* _WHAT YOU WILL DO_
Check each line of the listing below for the string "button", then give only the number of lines where it occurs.

* _TASK DATA_
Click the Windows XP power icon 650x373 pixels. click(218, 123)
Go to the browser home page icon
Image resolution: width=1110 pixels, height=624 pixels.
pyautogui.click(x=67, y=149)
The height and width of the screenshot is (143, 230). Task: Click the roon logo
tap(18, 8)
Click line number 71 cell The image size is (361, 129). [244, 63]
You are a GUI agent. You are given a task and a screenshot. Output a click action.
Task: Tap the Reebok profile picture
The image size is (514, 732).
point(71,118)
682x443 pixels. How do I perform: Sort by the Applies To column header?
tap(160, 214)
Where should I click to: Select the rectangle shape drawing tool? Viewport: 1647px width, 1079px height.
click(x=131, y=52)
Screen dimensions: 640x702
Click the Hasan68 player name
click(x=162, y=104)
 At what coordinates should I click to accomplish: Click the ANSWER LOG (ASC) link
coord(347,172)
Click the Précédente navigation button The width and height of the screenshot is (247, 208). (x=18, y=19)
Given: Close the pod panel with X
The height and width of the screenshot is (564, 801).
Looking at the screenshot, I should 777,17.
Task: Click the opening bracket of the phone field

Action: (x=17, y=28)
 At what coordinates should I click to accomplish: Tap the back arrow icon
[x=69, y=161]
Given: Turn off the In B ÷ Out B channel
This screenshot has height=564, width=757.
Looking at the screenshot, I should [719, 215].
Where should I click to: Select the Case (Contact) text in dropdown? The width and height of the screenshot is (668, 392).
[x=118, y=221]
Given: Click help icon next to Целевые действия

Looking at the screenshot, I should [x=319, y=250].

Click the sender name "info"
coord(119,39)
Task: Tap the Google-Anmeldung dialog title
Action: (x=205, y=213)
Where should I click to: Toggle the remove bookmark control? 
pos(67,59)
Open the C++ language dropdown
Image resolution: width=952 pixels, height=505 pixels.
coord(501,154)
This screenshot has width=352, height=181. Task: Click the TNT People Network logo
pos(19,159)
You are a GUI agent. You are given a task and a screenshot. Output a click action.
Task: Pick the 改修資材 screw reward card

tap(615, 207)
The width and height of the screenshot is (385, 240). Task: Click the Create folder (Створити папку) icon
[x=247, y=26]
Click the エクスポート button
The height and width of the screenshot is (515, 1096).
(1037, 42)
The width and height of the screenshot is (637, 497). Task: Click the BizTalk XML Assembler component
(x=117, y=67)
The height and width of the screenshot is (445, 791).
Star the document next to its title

* _YOUR RESPONSE_
2